Remarks as prepared for delivery:

Mr. Chairman, thank you for holding today’s very important—and long overdue—hearing to review current strains within the supply chain and their impact on American agriculture. I see this as the first of many public conversations on this topic by our Committee.  
 
As the United States emerges from the pandemic, we are facing a new combination of challenges and consequences, including rapidly rising inflation, skyrocketing energy costs, and a shortage of available goods and labor. As we approach the holidays, these issues are on the minds of every American. In addition to everyday needs, meals, gifts, and celebrations will look wildly different this year as families face an onslaught of high prices, limited stock, and minimal customer service.
 
The Biden Administration would lead you to believe these are “high-class problems.” This flippant statement represents just how out of touch this Administration is with main street, and the everyday people who see their hard-earned dollars stretched thinner every day.
 
Mr. Chairman, I would have liked to see the Administration participating in today’s hearing. While I appreciate the peril each of our witnesses is working through, I think it is necessary to hear from one of the main culprits. In too many instances, the White House uses industry as a scapegoat rather than partnering with them to solve problems. While we can mull other factors like natural disasters, much of what we will hear about today is how feckless, liberal policies under consideration by this Administration are compounding—instead of mitigating—this crisis.  
 
This Administration has singlehandedly perpetuated a fear of higher taxes, contemplated regulations that will limit crop protection tools and land use, reduced our nation’s energy independence, reverted to divisive and unreasonable vaccine mandates, and challenged regulations in our transportation sector. To make matters worse, as we sit here, trillions more in reckless spending are being readied behind closed doors, funding that will only add fuel to the fire of skyrocketing inflation and economic uncertainty.
 
More so, and let me be very clear, this is a ruinous crisis for our farmers and ranchers who buy retail, sell wholesale, and pay shipping each way. Increased input costs are hampering producers’ abilities to provide an affordable food and fiber supply.
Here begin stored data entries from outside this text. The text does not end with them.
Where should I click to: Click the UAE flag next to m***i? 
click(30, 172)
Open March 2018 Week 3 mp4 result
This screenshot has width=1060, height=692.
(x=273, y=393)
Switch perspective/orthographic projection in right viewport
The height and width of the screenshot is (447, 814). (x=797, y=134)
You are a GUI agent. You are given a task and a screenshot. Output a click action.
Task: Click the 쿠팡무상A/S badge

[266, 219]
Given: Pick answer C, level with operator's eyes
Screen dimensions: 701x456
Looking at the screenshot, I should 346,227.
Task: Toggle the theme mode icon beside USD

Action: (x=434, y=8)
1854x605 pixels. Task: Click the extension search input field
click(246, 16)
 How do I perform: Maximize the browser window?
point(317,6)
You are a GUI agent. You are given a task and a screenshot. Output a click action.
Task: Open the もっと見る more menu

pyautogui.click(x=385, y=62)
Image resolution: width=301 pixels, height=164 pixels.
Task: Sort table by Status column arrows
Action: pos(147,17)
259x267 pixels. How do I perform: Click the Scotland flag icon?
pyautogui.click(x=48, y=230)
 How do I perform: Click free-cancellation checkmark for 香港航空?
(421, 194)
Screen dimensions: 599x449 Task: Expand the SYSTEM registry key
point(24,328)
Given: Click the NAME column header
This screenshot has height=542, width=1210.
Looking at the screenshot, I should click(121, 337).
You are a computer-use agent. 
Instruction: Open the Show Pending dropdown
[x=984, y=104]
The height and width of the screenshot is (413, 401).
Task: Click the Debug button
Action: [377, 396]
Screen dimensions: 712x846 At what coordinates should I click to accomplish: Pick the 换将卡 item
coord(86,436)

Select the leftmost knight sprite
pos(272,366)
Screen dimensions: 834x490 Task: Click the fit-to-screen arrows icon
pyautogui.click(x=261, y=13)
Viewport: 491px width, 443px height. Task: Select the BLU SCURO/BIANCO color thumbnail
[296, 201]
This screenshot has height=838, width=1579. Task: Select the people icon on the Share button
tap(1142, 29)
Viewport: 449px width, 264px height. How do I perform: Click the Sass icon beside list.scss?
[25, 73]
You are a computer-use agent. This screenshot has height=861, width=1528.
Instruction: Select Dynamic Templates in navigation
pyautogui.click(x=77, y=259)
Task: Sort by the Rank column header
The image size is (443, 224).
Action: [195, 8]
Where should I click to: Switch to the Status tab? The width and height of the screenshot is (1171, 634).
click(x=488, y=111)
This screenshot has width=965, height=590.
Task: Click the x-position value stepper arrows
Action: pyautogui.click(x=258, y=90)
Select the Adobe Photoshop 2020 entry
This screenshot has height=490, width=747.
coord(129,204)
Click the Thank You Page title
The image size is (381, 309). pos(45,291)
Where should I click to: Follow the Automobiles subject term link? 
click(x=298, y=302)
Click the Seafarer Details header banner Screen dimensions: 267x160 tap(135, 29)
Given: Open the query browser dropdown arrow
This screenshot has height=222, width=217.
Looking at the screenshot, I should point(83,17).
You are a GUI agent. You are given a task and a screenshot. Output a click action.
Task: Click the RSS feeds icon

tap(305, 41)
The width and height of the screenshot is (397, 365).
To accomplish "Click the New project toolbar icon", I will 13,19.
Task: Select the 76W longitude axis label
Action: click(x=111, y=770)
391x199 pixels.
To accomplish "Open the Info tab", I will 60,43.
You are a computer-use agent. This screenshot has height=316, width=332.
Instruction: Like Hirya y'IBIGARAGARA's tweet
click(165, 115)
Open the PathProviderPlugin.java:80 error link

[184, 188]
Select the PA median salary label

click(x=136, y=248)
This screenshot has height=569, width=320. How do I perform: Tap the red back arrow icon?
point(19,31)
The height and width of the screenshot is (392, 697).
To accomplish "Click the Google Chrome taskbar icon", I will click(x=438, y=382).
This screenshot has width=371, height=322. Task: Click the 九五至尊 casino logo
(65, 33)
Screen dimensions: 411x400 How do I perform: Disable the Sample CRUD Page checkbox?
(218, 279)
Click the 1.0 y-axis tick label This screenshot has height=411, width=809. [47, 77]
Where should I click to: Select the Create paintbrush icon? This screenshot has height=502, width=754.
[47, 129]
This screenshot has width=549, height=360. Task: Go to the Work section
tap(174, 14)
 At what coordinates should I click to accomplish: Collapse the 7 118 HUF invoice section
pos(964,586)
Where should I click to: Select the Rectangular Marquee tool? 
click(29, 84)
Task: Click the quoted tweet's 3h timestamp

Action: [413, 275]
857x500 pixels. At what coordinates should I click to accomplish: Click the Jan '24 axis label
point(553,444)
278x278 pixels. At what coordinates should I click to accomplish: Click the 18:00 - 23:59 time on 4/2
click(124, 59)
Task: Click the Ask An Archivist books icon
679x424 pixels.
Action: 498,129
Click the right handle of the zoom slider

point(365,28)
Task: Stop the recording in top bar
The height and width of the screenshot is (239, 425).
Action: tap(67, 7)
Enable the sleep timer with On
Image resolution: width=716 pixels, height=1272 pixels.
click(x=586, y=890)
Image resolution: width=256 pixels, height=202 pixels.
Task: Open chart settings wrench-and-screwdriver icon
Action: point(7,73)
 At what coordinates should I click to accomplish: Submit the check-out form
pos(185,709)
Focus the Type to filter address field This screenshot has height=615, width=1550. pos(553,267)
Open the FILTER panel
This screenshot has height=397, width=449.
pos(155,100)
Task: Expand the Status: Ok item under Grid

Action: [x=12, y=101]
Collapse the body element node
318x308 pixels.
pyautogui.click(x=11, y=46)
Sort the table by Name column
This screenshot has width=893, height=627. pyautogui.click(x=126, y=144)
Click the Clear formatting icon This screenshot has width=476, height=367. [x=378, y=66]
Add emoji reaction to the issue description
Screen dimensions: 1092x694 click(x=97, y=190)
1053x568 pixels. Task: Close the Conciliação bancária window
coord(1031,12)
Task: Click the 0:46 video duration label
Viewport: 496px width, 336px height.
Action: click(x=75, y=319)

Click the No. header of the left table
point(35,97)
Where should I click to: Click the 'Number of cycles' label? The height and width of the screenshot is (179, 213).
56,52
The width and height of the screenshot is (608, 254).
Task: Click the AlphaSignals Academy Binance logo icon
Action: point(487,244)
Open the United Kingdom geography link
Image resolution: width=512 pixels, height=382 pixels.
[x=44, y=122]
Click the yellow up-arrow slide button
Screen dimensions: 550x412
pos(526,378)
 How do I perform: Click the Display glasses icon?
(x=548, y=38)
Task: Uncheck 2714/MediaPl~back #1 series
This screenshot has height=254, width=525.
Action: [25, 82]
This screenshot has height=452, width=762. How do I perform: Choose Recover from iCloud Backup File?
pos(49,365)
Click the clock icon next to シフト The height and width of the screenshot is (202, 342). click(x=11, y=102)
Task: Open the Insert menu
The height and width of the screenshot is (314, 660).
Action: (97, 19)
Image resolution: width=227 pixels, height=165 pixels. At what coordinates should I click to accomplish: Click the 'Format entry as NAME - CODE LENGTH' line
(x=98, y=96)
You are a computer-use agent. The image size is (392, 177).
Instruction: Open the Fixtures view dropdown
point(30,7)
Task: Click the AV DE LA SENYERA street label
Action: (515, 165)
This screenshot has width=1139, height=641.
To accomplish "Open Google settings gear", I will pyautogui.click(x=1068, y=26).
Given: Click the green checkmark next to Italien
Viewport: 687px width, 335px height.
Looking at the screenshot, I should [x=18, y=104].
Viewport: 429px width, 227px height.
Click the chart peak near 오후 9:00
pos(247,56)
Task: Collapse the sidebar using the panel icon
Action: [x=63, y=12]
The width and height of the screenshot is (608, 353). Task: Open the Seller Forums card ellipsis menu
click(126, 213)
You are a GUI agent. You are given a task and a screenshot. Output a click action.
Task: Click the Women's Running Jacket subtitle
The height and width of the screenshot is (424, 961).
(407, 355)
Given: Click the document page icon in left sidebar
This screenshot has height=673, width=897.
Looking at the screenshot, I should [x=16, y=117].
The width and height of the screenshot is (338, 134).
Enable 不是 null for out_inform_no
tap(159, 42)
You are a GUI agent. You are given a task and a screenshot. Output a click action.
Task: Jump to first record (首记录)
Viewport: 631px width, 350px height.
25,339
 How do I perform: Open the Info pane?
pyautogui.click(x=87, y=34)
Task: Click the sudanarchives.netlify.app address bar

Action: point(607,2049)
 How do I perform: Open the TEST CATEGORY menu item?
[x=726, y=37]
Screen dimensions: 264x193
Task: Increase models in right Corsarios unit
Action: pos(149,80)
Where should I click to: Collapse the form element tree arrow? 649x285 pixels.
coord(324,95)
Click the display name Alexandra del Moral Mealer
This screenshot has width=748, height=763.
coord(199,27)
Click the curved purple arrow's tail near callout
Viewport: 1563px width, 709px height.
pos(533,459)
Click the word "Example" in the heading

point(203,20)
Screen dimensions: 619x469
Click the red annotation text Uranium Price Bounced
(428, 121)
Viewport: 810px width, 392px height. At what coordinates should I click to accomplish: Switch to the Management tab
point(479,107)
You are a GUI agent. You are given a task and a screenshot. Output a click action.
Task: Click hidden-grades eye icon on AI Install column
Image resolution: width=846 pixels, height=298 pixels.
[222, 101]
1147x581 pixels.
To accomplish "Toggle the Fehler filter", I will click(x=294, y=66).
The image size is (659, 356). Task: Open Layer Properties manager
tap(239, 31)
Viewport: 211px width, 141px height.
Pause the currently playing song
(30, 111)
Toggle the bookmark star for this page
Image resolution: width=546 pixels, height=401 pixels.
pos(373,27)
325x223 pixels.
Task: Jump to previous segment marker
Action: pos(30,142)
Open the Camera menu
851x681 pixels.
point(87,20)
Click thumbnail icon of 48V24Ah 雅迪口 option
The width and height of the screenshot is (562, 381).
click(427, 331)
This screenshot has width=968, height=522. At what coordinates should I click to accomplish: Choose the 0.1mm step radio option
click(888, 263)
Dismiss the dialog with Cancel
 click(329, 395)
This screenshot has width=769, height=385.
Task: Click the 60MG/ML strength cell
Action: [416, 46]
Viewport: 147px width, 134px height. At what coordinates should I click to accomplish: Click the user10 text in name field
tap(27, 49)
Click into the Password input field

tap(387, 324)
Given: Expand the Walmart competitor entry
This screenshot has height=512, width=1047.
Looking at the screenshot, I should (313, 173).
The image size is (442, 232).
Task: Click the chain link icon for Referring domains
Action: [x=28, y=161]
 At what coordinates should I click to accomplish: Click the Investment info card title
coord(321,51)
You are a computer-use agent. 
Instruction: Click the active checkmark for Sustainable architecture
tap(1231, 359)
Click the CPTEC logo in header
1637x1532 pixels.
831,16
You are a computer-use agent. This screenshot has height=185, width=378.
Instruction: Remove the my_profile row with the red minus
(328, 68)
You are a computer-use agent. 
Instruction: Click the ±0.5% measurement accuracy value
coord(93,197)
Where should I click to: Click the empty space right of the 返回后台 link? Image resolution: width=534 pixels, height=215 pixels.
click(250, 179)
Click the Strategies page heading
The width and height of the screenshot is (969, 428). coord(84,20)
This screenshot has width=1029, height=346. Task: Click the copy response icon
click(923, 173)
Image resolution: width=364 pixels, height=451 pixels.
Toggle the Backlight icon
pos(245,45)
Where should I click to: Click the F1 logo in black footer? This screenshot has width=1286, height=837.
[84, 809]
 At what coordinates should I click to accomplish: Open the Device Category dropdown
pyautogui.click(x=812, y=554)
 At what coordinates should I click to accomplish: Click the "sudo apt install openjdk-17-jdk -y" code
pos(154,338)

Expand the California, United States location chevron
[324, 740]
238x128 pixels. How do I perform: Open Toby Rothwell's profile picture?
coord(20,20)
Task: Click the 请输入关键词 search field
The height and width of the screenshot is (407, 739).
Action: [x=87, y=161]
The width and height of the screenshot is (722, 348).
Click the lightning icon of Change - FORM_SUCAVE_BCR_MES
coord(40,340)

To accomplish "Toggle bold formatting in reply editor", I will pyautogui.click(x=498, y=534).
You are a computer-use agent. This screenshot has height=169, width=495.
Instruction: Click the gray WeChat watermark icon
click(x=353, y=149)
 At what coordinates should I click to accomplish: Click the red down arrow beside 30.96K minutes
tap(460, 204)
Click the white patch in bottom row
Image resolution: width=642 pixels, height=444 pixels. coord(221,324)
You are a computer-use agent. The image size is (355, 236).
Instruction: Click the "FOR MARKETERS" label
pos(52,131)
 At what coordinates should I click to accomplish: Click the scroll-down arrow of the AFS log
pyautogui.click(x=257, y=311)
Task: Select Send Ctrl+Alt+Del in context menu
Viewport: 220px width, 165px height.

To add insult to injury, transportation and shipping delays have serious consequences on their ability to export products—a void being filled by foreign competitors.
 
I can only hope this excellent panel will shed some light on a path out of this mess, and I hope this Committee considers inviting the Administration to testify about this very issue as well. I look forward to working with you, Mr. Chairman, to bring forth solutions, many of which we will hear about today.
 
I want to thank the expert witnesses who have joined us today on very short notice and the numerous associations, organizations, and businesses who have provided additional testimony in advance of this hearing.

With that, Mr. Chairman, I yield back.